The FC further noted that it would not be open to a moneylender to show that he runs “a separate business”. To rebut the presumption, an individual would have to prove that they were not lending money at interest:


[56] To successfully rebut the presumption under section 10OA of MA51, the respondent must prove on the balance of probabilities that by entering into the loan agreement with the appellants, it was not engaging in an act of “lending of money at interest, with or without security, by a moneylender to a borrower”, which is the meaning ascribed to the word “moneylending” by section 2 of MA51.

Key takeaways


From the above, the following principles may be gleaned:


1. When an allegation of moneylending is raised, proof of a single loan at interest will give rise to a presumption of moneylending;


2. The presumption is rebuttable if the moneylender can show that he did not lend money at interest;


3. If the Court makes a finding that a person is a moneylender, the loss lies where it fals. The moneylender shall not be entitled to any repayment whatsoever.

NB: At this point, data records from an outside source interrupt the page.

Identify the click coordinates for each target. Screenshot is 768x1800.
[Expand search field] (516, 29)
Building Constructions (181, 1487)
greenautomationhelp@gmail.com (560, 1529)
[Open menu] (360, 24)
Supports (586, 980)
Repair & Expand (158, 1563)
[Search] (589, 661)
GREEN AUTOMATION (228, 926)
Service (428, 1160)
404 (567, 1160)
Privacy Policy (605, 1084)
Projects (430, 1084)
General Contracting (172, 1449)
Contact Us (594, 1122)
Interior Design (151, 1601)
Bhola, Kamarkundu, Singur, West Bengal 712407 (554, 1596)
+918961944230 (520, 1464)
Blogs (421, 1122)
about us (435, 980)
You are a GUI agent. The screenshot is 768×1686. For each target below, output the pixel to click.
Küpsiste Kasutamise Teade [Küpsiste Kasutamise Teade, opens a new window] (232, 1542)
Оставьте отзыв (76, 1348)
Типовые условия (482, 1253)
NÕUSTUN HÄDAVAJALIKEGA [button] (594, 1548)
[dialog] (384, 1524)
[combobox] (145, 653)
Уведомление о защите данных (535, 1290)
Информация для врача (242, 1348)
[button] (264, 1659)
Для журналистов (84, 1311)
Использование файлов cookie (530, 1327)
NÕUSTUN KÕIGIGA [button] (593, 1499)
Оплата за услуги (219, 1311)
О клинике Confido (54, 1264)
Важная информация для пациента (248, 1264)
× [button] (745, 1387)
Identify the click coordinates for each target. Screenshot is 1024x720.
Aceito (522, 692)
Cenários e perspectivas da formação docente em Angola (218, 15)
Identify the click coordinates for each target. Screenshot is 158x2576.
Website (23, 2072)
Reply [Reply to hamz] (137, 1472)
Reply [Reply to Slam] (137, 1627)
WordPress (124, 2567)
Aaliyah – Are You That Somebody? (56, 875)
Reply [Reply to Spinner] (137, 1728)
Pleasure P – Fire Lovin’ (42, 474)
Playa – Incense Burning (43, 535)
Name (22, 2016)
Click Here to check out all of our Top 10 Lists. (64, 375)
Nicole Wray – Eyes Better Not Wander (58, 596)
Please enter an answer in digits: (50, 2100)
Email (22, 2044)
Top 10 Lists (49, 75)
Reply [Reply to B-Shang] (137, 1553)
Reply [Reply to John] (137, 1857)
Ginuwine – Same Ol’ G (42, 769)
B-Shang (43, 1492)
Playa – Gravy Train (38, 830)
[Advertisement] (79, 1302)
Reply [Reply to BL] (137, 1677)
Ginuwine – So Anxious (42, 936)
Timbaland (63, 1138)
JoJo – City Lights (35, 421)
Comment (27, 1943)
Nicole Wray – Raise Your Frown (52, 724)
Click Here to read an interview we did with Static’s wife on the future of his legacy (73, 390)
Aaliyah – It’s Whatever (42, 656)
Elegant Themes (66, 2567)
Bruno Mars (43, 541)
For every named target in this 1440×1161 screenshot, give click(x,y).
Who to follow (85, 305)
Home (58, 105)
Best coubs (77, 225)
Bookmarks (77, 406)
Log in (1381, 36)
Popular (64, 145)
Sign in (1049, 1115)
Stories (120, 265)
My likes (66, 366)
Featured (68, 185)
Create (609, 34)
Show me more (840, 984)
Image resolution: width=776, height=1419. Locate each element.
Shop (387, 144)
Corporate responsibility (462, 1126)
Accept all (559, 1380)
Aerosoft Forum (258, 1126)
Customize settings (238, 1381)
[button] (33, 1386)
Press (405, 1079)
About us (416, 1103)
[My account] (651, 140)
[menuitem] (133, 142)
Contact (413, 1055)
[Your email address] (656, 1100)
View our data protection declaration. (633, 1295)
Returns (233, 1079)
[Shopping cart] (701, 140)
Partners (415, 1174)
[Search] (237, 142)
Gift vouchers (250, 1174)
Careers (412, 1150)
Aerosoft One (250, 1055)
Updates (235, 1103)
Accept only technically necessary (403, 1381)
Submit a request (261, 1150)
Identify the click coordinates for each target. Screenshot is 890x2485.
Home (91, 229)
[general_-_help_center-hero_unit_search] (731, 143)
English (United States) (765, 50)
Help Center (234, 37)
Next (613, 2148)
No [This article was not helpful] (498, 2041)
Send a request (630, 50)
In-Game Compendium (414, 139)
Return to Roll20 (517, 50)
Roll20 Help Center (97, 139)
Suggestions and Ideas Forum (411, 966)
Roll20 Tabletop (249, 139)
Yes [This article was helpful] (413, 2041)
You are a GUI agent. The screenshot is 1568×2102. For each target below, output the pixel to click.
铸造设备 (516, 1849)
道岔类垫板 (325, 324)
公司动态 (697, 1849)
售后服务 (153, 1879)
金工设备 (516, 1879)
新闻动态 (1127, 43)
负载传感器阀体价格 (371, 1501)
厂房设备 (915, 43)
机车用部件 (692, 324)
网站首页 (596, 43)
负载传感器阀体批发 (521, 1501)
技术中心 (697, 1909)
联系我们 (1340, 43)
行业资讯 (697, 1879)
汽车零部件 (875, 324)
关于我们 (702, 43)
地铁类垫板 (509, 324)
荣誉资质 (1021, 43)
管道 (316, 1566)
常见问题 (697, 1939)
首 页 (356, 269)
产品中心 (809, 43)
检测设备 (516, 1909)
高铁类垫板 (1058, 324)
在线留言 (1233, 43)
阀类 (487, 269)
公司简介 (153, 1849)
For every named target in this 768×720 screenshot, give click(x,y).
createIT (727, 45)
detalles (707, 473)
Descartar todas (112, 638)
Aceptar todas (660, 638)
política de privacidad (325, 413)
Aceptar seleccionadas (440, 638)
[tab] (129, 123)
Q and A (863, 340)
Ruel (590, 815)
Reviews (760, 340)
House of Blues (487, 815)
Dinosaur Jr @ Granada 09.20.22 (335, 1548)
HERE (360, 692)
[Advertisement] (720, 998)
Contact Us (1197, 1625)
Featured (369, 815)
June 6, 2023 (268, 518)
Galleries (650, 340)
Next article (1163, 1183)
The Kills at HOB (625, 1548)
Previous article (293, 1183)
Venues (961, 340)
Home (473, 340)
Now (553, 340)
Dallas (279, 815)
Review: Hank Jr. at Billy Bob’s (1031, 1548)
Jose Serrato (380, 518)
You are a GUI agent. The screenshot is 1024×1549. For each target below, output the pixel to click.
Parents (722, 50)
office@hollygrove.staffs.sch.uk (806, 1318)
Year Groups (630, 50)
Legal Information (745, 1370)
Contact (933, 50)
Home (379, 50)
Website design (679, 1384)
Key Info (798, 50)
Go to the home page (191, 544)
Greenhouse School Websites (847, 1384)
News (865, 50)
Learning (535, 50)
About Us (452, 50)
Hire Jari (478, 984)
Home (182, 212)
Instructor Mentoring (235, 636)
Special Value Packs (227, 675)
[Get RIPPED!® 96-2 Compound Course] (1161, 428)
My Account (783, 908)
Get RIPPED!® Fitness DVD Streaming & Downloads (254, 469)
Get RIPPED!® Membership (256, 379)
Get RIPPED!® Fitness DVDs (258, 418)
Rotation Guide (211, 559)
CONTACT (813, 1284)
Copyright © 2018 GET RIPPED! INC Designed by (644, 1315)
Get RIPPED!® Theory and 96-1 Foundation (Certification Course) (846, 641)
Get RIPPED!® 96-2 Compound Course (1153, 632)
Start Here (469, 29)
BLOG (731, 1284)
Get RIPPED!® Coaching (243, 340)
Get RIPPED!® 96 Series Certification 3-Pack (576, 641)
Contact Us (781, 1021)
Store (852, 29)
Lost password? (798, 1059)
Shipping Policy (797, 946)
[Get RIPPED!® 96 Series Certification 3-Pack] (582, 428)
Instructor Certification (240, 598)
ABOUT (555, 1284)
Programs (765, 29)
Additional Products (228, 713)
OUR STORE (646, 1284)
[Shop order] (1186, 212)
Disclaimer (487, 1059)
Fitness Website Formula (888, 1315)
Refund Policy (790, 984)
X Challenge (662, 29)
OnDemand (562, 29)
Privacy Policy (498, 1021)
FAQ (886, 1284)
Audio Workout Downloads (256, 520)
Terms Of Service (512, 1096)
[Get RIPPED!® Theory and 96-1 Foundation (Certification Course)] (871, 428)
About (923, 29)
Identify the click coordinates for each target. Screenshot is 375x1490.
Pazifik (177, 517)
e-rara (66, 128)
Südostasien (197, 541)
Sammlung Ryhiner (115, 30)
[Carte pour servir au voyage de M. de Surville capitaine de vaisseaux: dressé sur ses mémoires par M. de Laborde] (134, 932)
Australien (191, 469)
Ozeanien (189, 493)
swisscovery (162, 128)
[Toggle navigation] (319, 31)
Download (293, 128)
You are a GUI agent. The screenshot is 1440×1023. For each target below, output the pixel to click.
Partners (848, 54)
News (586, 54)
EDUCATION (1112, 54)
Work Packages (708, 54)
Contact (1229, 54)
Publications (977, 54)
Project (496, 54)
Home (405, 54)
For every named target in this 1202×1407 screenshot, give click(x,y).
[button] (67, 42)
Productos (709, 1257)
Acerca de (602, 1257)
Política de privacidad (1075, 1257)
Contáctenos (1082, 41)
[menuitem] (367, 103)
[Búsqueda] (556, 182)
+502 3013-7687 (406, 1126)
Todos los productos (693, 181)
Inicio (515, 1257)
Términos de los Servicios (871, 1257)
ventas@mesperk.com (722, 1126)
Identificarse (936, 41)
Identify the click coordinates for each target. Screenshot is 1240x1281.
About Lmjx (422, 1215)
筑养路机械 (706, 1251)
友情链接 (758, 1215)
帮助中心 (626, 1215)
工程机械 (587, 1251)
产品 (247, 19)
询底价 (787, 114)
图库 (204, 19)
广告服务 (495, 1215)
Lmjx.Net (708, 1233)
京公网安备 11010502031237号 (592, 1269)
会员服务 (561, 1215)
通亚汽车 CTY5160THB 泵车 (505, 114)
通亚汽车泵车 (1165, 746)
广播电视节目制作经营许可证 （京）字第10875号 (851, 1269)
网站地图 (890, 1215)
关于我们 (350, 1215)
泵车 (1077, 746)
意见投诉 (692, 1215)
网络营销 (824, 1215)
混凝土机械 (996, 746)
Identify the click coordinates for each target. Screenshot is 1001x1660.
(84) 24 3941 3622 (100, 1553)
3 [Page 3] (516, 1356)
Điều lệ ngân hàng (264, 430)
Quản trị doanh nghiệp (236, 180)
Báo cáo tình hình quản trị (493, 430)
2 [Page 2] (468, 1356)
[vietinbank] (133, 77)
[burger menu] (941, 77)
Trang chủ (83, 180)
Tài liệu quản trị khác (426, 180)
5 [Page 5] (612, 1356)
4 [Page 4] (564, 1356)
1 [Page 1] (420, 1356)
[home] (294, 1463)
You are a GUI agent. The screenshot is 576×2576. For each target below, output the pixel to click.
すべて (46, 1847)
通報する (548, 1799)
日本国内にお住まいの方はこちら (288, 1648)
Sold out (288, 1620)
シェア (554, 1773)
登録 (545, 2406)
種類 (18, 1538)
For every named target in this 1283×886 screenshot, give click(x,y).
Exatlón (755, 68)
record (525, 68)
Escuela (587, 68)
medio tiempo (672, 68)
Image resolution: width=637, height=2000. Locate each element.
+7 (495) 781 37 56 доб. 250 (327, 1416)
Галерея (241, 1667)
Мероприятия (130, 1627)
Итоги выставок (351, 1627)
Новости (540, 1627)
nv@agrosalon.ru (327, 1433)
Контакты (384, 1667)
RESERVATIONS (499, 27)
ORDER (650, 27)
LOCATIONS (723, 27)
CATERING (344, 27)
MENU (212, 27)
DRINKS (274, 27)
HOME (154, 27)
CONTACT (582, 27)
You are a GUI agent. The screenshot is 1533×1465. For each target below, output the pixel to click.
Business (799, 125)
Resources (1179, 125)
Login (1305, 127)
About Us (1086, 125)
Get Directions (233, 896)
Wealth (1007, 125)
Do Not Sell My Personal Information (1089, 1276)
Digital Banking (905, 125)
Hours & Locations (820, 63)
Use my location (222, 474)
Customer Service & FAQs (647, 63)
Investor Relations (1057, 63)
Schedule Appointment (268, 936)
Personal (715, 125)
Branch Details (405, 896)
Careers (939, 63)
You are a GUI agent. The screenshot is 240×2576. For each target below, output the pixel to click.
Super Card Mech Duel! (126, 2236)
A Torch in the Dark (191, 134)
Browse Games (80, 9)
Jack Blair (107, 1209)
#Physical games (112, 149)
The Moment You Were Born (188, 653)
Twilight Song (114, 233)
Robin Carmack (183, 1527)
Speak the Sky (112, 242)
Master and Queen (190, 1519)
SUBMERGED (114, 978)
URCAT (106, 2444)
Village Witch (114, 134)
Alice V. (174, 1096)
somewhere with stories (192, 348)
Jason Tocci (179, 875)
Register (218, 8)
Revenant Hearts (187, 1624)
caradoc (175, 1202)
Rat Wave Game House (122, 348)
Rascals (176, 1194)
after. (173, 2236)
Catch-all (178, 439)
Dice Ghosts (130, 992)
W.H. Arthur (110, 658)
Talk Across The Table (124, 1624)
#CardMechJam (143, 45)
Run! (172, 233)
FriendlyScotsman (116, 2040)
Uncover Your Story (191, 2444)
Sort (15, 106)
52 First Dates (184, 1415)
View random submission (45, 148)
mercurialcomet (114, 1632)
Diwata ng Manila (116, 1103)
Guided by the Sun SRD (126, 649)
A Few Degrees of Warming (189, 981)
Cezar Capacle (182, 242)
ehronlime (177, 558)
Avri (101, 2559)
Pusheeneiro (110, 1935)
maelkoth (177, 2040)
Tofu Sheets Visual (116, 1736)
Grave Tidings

With such an emphatic pronunciation, a great deal of comfort ought to be accorded to borrowers. Their position in law is greatly fortified, with that of moneylenders now at serious risk.


Post-script: The CA decision of Shim Vui Geh v Dayang Masturah [S-01(NCVC)(W)-139-03/2023]



Thankfully, the decision in Shim is reconcilable with Triple Zest. In Shim, the alleged moneylender (Shim) had advanced a loan to Harun and Madam Dayang (Harun’s mother). In return, Harun and Madam Dayang pledged lands to Shim. A Friendly Loan Agreement was executed, which mandated interest at the rate of 1.5% per annum.


Harun did not repay the loans. Instead, Harun and Madam Dayang filed suits seeking declarations that Shim was a moneylender.


Shim counterclaimed and sought orders compelling that the lands be delivered-up to him.


The CA undertook a fascinating dissection of the law. Interestingly, the CA noted that a reasonable imposition of interest (such as that which one would obtain from a fixed-deposit) would be reasonable to impose (paras 53-56).


The CA ultimately concluded that the outright transfer of the lands to Shim as “security” for the loan would be unlawful (paras. 69-114). This would be due to the fact that it circumvented the Sabah Land Rules. The CA also noted that the lack of a valuation report as to the value of the lands may potentially lead to Shim being excessively compensated (paras. 89-91).


The CA allowed Shim a refund of the exact sum lent, together with Court-ordered interest at the rate of 5% per annum. The interest clause of 1.5% per annum (in the FLA) was struck-down.


Whilst one may argue that the legal position taken by the CA in Shim on Section 10OA has been supplanted by Triple Zest, the factual basis of Shim would justify the return of monies. Very much the ends justify the means (on the facts).

Conclusion


With these 2 decisions, the law on moneylending has been made clear. A moneylender will now face a real and serious risk of having his ill-placed lending dissipated. With the interpretation of Section 10OA being conclusively made in favour of borrowers, the FC has taken an unequivocal stance against illegal moneylending.